━━ Information supplied
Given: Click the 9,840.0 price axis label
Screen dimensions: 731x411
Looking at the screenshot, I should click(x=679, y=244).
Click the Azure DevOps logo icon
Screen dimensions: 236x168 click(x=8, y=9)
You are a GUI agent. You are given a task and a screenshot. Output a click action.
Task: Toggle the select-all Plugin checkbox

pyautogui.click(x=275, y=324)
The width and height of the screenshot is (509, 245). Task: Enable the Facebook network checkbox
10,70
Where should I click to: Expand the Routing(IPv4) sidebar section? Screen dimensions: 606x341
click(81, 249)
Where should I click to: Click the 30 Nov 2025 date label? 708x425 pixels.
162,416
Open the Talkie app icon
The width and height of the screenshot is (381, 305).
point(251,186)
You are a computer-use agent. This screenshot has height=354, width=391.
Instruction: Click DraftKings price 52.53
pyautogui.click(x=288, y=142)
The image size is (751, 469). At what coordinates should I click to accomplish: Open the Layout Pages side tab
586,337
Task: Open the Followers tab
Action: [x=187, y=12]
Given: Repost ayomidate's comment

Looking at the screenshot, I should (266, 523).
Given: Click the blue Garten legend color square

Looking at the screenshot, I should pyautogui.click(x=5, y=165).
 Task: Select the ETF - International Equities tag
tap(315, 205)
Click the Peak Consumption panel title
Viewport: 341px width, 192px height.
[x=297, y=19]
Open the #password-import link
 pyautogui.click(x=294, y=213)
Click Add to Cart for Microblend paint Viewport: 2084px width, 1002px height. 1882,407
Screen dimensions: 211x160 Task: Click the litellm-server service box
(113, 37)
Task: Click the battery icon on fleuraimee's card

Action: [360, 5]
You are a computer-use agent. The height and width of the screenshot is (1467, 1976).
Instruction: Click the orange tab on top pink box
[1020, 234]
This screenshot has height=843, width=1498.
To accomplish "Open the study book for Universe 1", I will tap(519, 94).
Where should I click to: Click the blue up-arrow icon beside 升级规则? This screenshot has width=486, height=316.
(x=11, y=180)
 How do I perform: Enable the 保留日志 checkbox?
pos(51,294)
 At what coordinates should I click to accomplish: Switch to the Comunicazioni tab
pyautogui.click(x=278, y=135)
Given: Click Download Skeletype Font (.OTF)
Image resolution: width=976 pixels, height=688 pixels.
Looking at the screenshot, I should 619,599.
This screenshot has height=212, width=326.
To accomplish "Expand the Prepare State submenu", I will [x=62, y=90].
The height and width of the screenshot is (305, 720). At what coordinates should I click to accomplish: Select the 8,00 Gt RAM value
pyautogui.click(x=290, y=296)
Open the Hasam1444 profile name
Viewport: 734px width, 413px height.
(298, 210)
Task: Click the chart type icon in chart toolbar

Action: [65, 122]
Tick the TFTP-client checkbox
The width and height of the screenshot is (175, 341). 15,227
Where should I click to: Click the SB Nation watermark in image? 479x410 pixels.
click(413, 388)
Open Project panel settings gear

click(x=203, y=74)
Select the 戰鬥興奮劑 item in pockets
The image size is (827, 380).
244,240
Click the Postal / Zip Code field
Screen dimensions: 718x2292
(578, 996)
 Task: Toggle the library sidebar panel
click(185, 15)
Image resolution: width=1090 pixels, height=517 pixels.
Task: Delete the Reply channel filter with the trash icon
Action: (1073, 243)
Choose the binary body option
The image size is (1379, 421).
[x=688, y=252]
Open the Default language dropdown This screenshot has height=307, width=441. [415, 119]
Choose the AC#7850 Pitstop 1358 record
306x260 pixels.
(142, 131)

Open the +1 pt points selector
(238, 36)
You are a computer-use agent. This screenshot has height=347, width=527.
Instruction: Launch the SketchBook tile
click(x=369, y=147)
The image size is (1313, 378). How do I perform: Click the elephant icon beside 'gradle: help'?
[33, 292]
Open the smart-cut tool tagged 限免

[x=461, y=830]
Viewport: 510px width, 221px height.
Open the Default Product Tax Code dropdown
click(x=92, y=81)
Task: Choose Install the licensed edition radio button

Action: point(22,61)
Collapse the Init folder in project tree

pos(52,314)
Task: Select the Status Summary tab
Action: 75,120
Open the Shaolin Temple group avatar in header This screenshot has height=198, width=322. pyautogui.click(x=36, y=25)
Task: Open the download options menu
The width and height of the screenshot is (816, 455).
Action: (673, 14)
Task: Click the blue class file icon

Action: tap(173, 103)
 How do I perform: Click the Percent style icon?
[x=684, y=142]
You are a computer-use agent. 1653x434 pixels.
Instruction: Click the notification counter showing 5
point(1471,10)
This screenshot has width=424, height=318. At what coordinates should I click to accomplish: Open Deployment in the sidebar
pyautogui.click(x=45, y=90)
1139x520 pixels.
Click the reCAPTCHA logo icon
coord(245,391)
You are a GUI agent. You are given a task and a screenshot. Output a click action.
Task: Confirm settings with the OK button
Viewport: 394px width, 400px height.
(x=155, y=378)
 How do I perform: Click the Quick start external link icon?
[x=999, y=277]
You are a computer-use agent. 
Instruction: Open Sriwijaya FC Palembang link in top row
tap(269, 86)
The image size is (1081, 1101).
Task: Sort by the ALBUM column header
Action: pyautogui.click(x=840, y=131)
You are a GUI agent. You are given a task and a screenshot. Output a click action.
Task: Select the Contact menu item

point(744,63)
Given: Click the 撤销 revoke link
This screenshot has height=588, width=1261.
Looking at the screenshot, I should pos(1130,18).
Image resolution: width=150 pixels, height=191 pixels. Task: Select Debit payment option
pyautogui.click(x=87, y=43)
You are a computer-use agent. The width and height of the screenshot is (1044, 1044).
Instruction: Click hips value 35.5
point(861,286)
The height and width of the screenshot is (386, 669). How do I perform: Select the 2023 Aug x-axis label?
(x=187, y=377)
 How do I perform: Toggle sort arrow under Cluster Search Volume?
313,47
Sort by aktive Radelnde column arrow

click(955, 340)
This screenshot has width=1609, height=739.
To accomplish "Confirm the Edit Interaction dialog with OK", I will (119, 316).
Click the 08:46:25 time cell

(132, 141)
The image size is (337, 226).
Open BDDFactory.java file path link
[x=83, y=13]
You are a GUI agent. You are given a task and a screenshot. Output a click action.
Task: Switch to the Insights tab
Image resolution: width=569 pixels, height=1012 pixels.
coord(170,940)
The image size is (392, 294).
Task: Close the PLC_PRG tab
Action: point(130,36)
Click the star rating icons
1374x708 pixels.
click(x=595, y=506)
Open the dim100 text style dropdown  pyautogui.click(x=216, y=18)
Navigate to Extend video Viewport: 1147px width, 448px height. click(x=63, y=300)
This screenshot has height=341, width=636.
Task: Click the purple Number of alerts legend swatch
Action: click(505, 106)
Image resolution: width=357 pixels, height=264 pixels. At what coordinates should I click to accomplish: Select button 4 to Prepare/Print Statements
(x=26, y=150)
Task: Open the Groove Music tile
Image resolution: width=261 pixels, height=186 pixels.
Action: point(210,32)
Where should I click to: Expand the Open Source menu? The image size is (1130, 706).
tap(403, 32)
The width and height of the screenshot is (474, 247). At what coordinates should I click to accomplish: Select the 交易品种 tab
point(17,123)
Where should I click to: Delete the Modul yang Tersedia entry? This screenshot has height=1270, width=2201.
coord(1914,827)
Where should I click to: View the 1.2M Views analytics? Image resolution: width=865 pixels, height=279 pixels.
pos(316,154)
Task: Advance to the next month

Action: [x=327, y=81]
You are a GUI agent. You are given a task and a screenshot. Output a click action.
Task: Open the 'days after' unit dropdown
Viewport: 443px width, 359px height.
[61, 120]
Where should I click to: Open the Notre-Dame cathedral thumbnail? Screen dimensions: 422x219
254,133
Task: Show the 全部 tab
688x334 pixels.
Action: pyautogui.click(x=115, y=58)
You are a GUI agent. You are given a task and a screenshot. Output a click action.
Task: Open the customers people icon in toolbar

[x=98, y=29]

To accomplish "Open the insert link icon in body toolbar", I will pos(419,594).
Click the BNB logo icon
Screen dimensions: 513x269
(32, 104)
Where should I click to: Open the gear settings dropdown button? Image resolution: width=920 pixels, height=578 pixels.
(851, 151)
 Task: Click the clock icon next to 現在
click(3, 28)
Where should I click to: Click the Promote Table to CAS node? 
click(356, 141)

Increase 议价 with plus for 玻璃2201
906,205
━━━━
▸ What the task asks: Which rows above contain the string "Delete" with matching case? Copy out each such row in full.

▸ The solution:
Task: Delete the Reply channel filter with the trash icon
Where should I click to: Delete the Modul yang Tersedia entry? This screenshot has height=1270, width=2201.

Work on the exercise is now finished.